**Task details:** Starting at the line containing "Open the Provident Fund Rules tab" and ending at the line containing "tap(420, 28)", rewrite this stretch of the data with "Gratuity Rules" in place of "Provident Fund Rules" and everything else the same. Leave the pictures out of your answer.

**Input records:**

● ● ● ● ● ● ●

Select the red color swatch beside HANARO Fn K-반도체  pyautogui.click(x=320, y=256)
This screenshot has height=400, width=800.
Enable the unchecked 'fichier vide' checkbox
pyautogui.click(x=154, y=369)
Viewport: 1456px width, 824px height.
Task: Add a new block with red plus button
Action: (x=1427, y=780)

● ● ● ● ● ● ●

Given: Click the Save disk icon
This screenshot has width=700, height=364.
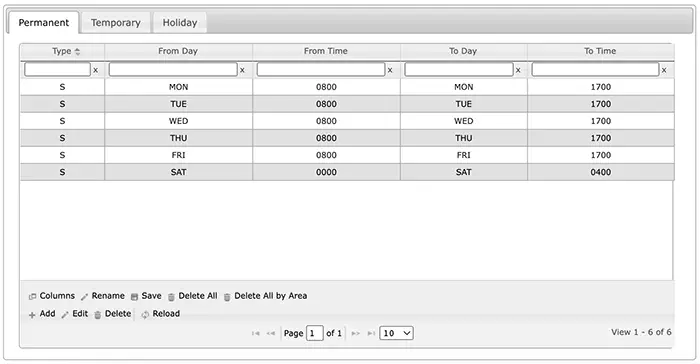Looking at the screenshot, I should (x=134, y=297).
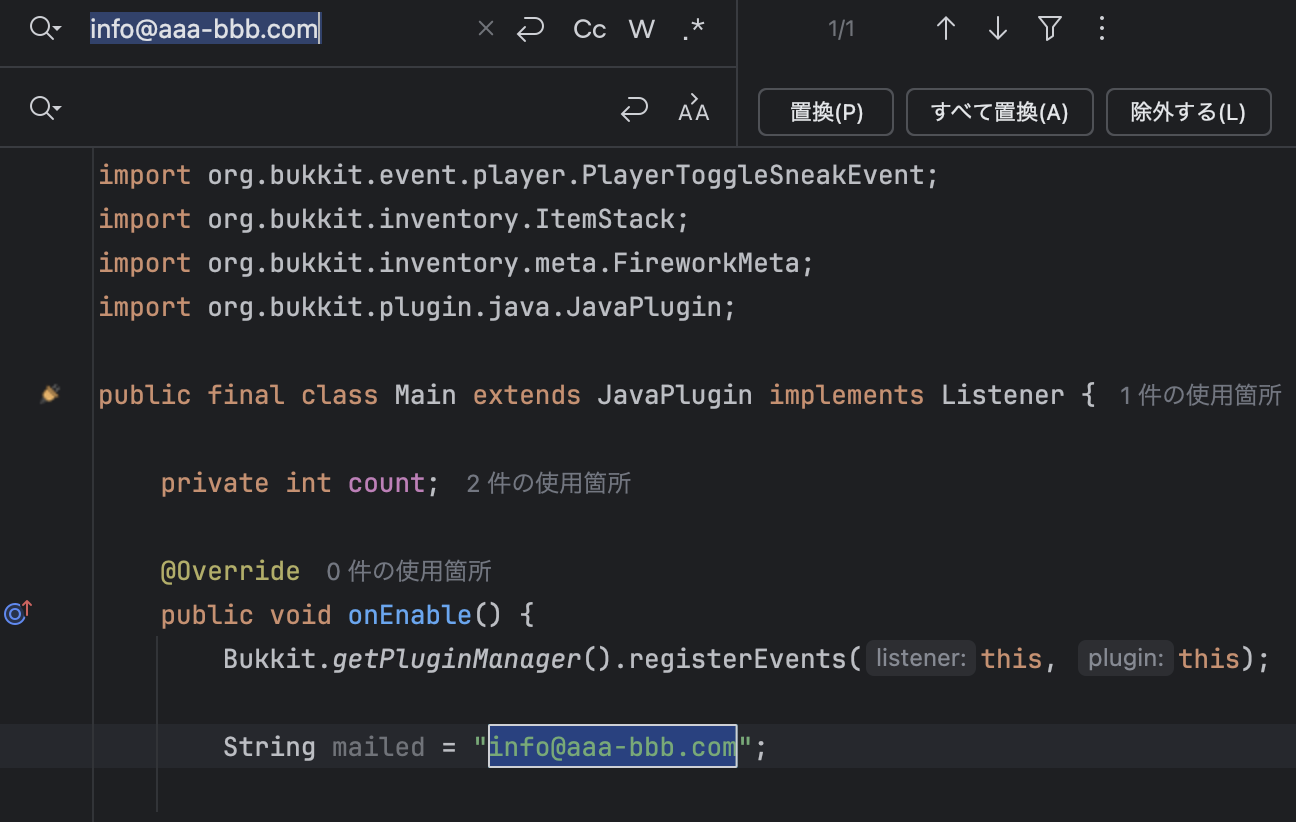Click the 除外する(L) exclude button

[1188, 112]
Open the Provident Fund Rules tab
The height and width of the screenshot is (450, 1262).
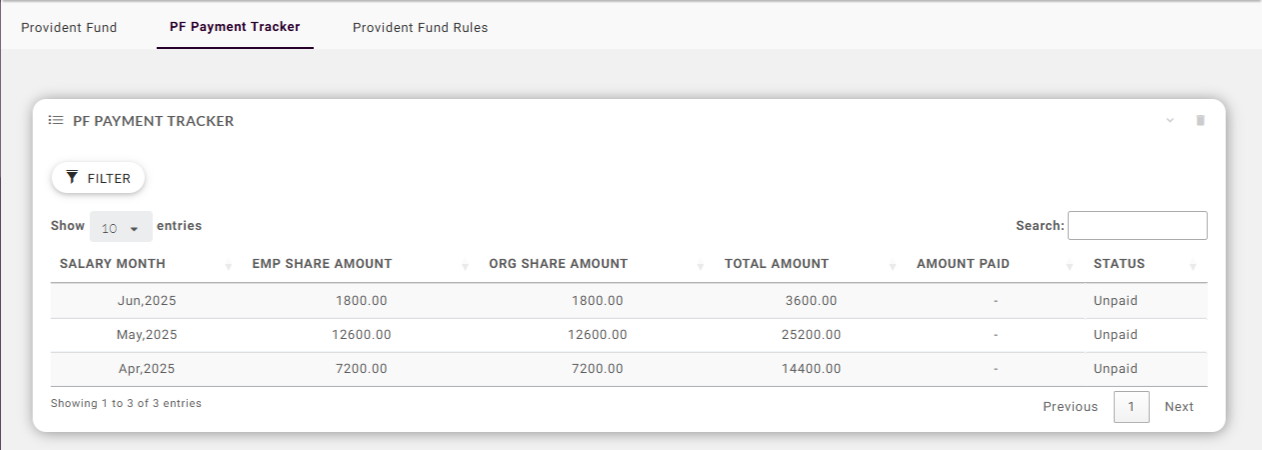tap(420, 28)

● ● ● ● ● ● ●

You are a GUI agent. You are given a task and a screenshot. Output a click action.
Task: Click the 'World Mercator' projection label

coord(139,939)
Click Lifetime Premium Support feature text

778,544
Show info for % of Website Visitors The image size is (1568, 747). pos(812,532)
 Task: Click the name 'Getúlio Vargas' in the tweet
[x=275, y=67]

● ● ● ● ● ● ●

**Written answer:**
Open the Gratuity Rules tab
The height and width of the screenshot is (450, 1262).
tap(420, 28)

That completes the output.